──────── Data shown

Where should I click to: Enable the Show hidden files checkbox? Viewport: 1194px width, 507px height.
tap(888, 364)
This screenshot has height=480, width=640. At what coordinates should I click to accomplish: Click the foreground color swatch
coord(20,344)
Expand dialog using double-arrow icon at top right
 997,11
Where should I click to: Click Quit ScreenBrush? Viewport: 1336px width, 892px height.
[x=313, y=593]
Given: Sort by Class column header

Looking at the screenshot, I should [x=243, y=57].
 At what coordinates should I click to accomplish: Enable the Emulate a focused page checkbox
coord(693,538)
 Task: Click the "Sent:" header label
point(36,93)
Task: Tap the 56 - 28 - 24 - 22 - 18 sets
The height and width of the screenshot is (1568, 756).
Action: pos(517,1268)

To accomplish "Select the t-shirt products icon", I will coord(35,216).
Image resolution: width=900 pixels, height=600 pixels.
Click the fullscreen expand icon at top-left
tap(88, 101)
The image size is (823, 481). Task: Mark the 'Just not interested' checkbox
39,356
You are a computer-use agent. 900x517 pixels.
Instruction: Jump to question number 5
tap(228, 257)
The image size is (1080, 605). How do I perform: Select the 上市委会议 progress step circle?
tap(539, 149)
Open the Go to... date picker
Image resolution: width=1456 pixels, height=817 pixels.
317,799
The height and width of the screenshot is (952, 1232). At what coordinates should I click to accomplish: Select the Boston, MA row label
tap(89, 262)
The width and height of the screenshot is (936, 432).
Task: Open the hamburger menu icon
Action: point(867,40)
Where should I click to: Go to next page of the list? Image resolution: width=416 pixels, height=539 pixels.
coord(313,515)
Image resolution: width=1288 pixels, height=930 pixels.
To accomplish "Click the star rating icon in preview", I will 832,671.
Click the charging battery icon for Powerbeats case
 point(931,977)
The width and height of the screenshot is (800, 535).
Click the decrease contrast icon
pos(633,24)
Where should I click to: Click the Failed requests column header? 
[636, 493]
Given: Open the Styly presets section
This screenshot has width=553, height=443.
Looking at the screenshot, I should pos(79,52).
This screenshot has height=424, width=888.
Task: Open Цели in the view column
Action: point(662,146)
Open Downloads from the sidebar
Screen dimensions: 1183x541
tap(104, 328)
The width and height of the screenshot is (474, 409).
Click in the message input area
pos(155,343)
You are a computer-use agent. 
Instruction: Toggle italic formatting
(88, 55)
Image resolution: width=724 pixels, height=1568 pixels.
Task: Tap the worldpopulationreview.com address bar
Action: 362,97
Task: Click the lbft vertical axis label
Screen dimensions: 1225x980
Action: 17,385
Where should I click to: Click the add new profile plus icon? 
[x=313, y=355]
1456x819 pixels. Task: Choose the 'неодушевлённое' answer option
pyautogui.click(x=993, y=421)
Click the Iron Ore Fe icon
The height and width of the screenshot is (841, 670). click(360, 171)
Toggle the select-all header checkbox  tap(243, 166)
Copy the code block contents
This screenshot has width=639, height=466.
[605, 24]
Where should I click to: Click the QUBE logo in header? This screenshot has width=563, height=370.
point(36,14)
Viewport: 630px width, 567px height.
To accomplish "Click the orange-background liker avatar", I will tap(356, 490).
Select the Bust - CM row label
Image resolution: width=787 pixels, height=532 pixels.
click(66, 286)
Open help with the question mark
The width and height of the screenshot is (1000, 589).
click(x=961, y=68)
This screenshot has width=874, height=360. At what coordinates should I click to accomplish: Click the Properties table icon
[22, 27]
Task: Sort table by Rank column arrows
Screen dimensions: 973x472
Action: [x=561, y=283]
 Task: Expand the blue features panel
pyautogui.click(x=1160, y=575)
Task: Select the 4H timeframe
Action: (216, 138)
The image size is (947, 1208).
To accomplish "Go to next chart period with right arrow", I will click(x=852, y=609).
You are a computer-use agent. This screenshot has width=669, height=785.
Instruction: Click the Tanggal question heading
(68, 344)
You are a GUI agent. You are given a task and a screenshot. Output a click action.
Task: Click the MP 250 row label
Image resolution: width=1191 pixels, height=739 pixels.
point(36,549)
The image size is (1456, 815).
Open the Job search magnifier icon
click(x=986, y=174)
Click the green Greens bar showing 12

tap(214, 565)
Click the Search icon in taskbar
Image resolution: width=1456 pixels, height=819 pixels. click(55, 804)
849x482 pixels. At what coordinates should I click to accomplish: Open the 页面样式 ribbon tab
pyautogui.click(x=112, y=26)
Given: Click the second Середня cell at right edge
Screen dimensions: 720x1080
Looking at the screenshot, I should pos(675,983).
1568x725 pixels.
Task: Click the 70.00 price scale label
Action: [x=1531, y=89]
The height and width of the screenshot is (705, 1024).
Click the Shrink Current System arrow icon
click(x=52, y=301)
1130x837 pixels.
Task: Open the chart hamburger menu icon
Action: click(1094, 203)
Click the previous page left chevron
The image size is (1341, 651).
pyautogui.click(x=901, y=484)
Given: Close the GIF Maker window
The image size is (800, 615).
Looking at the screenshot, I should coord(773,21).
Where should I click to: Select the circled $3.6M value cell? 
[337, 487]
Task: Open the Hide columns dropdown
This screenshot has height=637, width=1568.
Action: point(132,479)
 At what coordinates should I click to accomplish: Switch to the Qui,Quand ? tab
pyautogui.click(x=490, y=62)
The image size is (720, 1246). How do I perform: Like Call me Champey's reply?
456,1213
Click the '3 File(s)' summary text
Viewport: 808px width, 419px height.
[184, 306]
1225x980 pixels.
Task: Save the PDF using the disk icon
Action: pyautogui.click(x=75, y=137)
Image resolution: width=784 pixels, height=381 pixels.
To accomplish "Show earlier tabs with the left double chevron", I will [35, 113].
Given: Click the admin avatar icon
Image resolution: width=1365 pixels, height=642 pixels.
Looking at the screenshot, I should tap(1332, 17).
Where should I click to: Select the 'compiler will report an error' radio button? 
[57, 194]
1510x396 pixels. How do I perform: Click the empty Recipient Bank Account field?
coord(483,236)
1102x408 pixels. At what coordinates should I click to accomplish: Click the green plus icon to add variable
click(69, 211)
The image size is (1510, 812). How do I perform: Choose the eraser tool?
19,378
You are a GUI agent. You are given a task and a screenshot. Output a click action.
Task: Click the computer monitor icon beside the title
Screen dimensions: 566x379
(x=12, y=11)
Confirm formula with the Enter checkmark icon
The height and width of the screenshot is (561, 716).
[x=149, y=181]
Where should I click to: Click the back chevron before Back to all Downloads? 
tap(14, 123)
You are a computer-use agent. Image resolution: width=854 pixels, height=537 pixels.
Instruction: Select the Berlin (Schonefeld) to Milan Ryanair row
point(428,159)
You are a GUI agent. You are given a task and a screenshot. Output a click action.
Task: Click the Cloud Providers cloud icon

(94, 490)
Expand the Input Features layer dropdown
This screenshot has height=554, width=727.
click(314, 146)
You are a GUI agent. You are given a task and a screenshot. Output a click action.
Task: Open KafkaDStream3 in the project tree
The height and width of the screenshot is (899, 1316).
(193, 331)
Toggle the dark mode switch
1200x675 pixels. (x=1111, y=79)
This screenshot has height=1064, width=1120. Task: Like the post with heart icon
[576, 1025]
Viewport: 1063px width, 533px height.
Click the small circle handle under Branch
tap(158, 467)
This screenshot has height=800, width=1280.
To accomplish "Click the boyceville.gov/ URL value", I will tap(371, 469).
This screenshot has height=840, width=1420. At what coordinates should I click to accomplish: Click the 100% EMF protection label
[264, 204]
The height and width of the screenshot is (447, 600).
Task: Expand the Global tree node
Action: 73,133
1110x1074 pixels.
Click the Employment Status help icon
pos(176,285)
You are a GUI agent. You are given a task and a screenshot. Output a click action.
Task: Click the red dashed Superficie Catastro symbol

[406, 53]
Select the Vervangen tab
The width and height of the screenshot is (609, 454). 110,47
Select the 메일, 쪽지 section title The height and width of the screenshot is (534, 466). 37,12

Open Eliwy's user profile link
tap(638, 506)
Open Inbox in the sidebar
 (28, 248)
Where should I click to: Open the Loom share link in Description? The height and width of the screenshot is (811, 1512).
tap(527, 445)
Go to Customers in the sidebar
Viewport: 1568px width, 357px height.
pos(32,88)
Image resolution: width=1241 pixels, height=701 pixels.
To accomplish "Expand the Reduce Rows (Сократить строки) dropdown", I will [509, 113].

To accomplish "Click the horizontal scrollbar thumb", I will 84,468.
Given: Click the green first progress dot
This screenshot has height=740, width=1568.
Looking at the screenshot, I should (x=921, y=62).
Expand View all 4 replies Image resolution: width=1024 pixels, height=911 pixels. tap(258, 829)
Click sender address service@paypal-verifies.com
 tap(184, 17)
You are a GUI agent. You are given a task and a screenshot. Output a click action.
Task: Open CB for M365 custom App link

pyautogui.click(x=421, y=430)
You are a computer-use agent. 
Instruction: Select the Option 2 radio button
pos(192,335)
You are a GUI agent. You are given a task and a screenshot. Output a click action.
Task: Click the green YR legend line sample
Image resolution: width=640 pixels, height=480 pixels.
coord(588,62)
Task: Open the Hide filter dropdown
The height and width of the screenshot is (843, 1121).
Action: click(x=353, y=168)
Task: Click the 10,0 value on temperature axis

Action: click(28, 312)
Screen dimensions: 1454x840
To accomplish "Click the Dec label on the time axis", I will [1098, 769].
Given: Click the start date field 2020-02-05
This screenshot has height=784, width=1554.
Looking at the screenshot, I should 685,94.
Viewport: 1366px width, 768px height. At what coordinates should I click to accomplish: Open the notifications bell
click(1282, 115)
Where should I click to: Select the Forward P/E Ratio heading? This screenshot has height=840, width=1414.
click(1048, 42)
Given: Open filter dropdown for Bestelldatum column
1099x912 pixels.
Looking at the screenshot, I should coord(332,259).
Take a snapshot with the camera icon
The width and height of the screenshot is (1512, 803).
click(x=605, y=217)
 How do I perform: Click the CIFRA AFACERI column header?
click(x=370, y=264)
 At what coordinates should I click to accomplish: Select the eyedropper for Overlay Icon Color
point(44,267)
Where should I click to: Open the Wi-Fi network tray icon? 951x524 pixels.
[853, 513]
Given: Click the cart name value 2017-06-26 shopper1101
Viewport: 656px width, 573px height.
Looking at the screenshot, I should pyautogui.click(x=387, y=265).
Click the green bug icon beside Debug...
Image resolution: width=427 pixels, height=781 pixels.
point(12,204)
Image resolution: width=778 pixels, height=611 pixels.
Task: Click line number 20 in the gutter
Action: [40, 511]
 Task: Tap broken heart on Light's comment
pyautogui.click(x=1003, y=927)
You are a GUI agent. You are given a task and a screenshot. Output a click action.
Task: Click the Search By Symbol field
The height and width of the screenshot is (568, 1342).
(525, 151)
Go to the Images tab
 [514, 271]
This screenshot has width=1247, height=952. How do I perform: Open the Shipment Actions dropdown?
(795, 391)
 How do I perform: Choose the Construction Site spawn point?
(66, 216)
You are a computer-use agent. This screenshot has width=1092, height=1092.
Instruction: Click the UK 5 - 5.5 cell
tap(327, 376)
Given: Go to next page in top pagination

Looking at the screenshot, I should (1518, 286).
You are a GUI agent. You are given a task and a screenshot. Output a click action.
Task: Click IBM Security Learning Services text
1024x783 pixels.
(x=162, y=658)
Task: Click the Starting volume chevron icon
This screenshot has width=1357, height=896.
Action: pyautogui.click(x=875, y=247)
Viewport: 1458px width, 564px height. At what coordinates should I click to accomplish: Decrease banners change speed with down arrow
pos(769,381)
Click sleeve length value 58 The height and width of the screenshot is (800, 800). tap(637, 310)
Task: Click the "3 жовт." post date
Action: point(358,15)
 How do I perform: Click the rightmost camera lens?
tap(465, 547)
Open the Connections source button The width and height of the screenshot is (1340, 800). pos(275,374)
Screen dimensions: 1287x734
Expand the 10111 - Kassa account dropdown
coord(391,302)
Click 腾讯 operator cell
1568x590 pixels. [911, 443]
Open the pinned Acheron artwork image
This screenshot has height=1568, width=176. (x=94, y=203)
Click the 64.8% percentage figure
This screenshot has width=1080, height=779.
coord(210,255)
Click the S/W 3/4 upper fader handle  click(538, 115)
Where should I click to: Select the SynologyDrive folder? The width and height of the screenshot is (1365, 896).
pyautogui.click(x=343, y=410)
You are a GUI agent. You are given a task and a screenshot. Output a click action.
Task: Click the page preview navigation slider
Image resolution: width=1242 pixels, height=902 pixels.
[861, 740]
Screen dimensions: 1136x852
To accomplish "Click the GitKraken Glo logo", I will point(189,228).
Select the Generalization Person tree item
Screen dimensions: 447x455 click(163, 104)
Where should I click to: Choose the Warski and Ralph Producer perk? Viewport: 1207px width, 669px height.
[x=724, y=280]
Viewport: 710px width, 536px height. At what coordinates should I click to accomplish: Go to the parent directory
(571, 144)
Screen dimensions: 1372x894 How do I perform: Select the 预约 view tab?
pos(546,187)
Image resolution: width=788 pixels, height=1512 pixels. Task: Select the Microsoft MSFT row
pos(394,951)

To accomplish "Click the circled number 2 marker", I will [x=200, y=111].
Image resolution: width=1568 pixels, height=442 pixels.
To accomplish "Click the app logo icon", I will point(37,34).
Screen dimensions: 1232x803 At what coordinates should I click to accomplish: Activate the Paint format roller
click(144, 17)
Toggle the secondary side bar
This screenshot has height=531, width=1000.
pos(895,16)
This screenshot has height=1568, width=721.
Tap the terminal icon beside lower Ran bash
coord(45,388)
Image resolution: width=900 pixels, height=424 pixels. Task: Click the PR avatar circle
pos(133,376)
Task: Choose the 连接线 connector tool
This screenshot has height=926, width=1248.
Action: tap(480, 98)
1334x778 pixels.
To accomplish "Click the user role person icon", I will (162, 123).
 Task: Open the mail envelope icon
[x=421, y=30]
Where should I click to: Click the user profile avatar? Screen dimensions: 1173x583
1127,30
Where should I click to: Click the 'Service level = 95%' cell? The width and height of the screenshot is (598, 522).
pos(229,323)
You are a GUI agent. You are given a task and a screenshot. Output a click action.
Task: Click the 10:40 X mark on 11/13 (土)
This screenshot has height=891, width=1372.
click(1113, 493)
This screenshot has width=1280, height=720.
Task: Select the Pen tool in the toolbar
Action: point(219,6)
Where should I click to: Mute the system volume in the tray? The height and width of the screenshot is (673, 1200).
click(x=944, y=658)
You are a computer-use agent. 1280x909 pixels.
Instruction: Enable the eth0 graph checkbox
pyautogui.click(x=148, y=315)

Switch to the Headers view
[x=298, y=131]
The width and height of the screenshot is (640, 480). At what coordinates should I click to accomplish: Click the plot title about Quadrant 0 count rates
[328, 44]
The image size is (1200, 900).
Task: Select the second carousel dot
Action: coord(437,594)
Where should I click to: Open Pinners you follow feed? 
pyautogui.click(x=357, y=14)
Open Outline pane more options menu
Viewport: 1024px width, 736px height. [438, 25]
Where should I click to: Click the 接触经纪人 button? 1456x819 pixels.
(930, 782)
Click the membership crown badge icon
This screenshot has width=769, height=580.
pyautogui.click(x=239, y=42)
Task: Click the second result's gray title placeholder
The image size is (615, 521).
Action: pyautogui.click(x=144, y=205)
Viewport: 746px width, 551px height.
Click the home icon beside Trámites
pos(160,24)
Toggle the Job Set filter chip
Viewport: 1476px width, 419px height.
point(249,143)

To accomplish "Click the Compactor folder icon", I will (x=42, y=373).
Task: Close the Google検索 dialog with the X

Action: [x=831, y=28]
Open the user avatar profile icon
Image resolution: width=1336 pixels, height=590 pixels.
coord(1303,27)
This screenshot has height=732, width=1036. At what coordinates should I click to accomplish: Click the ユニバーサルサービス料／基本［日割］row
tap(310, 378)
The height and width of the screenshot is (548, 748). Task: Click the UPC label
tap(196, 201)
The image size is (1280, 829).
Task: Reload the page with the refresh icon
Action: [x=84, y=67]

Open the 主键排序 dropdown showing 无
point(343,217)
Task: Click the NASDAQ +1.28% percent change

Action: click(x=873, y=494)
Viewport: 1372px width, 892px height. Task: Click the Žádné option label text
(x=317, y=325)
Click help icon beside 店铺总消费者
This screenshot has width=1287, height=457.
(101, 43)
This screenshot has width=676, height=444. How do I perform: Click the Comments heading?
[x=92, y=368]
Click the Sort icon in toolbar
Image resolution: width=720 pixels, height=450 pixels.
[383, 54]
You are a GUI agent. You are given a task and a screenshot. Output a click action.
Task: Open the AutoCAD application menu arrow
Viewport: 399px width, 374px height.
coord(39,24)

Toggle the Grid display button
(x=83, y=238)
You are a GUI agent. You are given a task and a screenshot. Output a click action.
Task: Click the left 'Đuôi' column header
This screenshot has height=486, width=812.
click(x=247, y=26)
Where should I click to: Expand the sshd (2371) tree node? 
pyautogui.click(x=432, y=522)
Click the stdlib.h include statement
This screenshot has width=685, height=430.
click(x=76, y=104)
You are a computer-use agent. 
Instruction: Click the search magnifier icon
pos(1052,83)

────────────────

**Your assignment:**
All lines with the word "preview" are needed; pull them from the entries and copy each.

**The completed task:**
To accomplish "Click the star rating icon in preview", I will 832,671.
Task: Click the page preview navigation slider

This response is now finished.